At least we decided to drive my car tonight, since my Mazda crossover has back seats that fold flat. Anneli’s book was still inside. I pore over it as Levi takes a turn behind the wheel, flipping between chapters, trying to find some reference to what specifically is trapped in Arla’s basement. There is nothing that points directly to the Fathom, though several water goddesses are listed, from Sassuma Arnaa in Greenland to Tiamat of Mesopotamia to the Greek Thalassa I’m already acquainted with. She explains how the “primordial waters” indicate memories in the collective unconscious of both the mother’s womb and evolution from a shared aquatic species. At the same time, they represent our fearof returning to a preconscious state, what we perceive as the loss of autonomy and control, as death itself.
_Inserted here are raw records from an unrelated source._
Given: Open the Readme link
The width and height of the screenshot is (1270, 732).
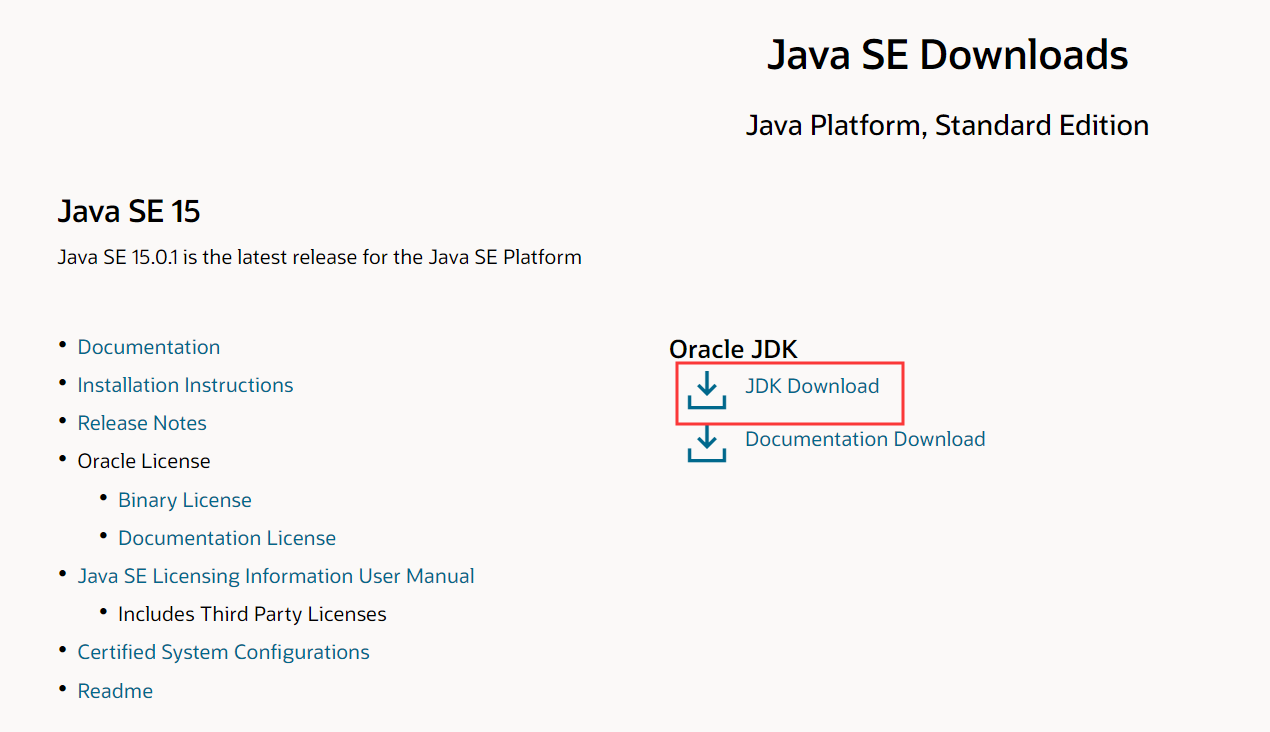Looking at the screenshot, I should click(x=115, y=690).
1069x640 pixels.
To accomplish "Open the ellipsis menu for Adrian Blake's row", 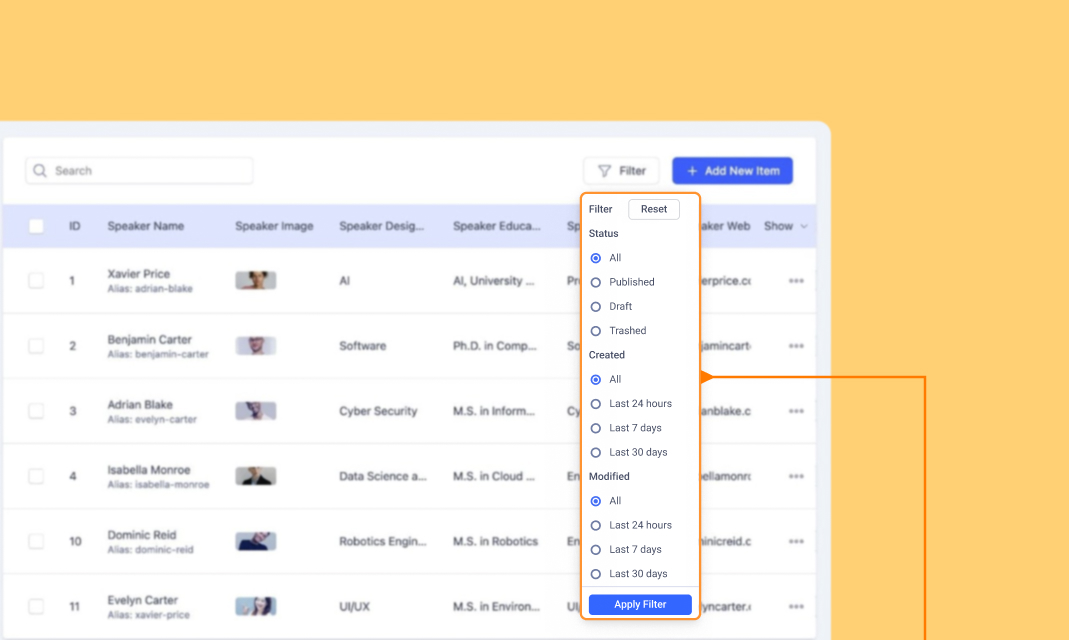I will tap(796, 411).
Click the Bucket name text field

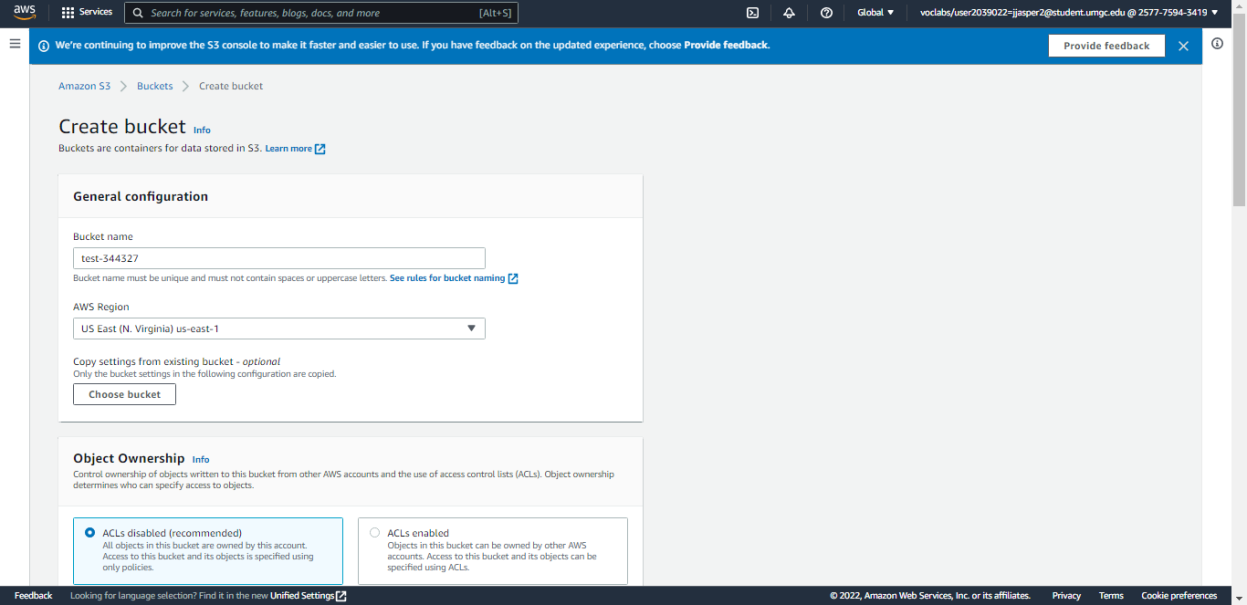(279, 258)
She does the same with fire, likening it to dual roles of protector and destroyer, order and chaos, the heart of civilization and the center of our apocalyptic nightmares. This she attributes to an instinctive understanding terrestrial species carry of the sun, the giver and nurturer of life. But we know it also as our sure demise, for all stars must die.
According to Anneli, water and fire are not opposing elements but procreative dualities that generate, nourish, and govern life through their union. While today’s mind might think of them as separate, copulating entities, she insists their reproduction is parthenogenetic, housed figuratively if not literally in the bodies of these ancient goddesses. She describes them as forces, more than beings, that hold within them the violence of our awakening and the seed of our destruction.
It’s hard to imagine she wrote this before her experience on the mountain. I wonder if she’d write it differently now. Setting the book down, I look at Levi.
“Learn anything useful?” he asks.
“I don’t know. Maybe it’s better if I drive and you read. The journal, I mean.” I pick it up from the floorboard and unwrap it again, flipping through its many decorated pages. There must be something here that can help us. I have the key; I can get inside the chamber. But what then? How do I make it so the Fathom can get out?
“Take some time,” Levi says. “You need rest. We’re not going to fix this by sacrificing ourselves.”
His choice of words unsettles me. He has no idea how close they are to the truth. But he’s right—I’m terrified and exhausted, and that combination does not make for the best problem-solving skills.
I return to Anneli’s book, my eyes finding a paragraph I haven’t read yet.
Primordial goddesses are neither benevolent nor malevolent. They do not plot and scheme, nor are they passive observers. They are to be feared and revered. Appeasement is questionable, control, futile. It is their nature to be unpredictable, but not accidental. Their actions and reactions may be beyond mortal understanding, but they are cosmically true. How one might reveal herself to you, it is only one profile of a compound face, one facet of a complex prism, one arm of a Daedalean creature.